> _EXTRACT_:
Fannie Mae v. CSL Oshkosh LLC, et al
Filing
21
FINDINGS OF FACT AND CONCLUSIONS OF LAW signed by Judge William C Griesbach on 4/27/2021. (cc: all counsel)(Griesbach, William)
THE UNITED STATES DISTRICT COURT
FOR THE EASTERN DISTRICT OF WISCONSIN
FANNIE MAE,
Plaintiff,
Case No. 1:21-cv-25
v.
CSL OSHKOSH, LLC and
CSL OSHKOSH MANAGEMENT, LLC,
Defendants.
FINDINGS OF FACT AND CONCLUSIONS OF LAW
The Motion for Default Judgment having been filed by the Plaintiff, Fannie Mae, and the
Court having considered the pleadings, declarations, and other documents now on file, the Court
hereby makes the following findings of fact and conclusions of law.
FINDINGS OF FACT
1.
The Plaintiff, Fannie Mae, is a corporation organized and existing under the laws
of the United States. Fannie Mae is a citizen of the District of Columbia for purposes of
jurisdiction. 12 U.S.C. § 1717(a)(2)(B).
2.
The Defendants, CSL Oshkosh, LLC (which may also be referred to herein as the
“Borrower”) and CSL Oshkosh Management, LLC (which may also be referred to herein as the
“Manager”) are both Delaware limited liability companies with principal places of business in
Texas. The sole member of each of the Defendant LLCs is Capital Senior Living Properties 4,
Inc., a Delaware corporation with its principal place of business in Texas.
3.
This foreclosure action arises out of and seeks to enforce rights with respect to a
senior housing community in Oshkosh, Winnebago County, Wisconsin known as The Waterford
at Oshkosh (the “Facility”). Its address is 1816 Vinland Street and 1010 & 1110 West Murdock
Avenue, Oshkosh, Wisconsin 54901.

> _SUPPLIED INFORMATION_:
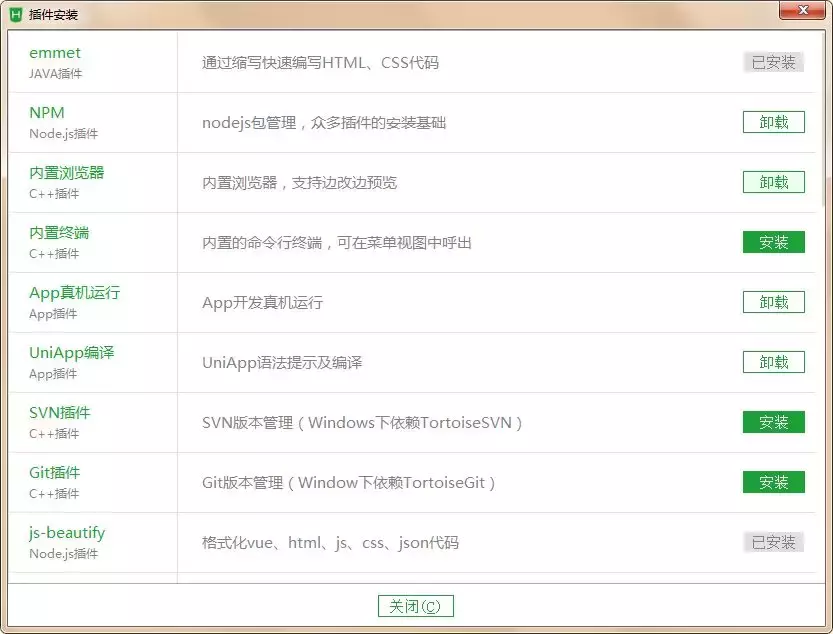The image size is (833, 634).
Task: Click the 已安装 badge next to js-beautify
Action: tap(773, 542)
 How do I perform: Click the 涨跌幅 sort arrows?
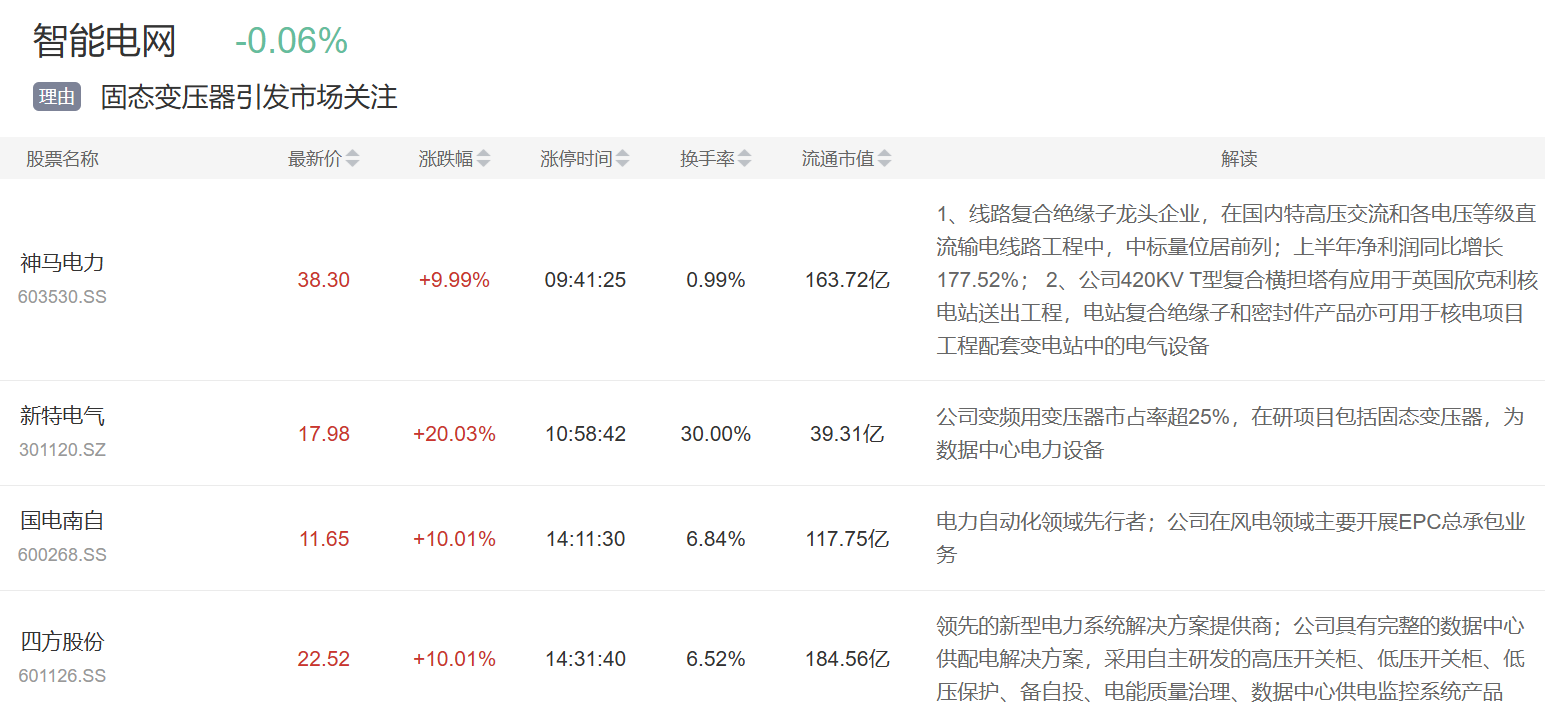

> _REQUIRED ACTIONS_:
**a.** In the court findings, rewrite the passage that begins with the words "The Defendants, CSL" and stops after "business in Texas.", substituting "LLCs" for "limited liability companies".
**b.** What does the court findings give as the basis for making its findings of fact and conclusions of law? Answer in one to three sentences.

> _EXERCISE SOLUTIONS_:
**a.**
The Defendants, CSL Oshkosh, LLC (which may also be referred to herein as the
“Borrower”) and CSL Oshkosh Management, LLC (which may also be referred to herein as the
“Manager”) are both Delaware LLCs with principal places of business in
Texas. The sole member of each of the Defendant LLCs is Capital Senior Living Properties 4,
Inc., a Delaware corporation with its principal place of business in Texas.

**b.** The Court makes its findings and conclusions because the Plaintiff, Fannie Mae, filed a Motion for Default Judgment. The Court then considered the pleadings, declarations, and other documents on file.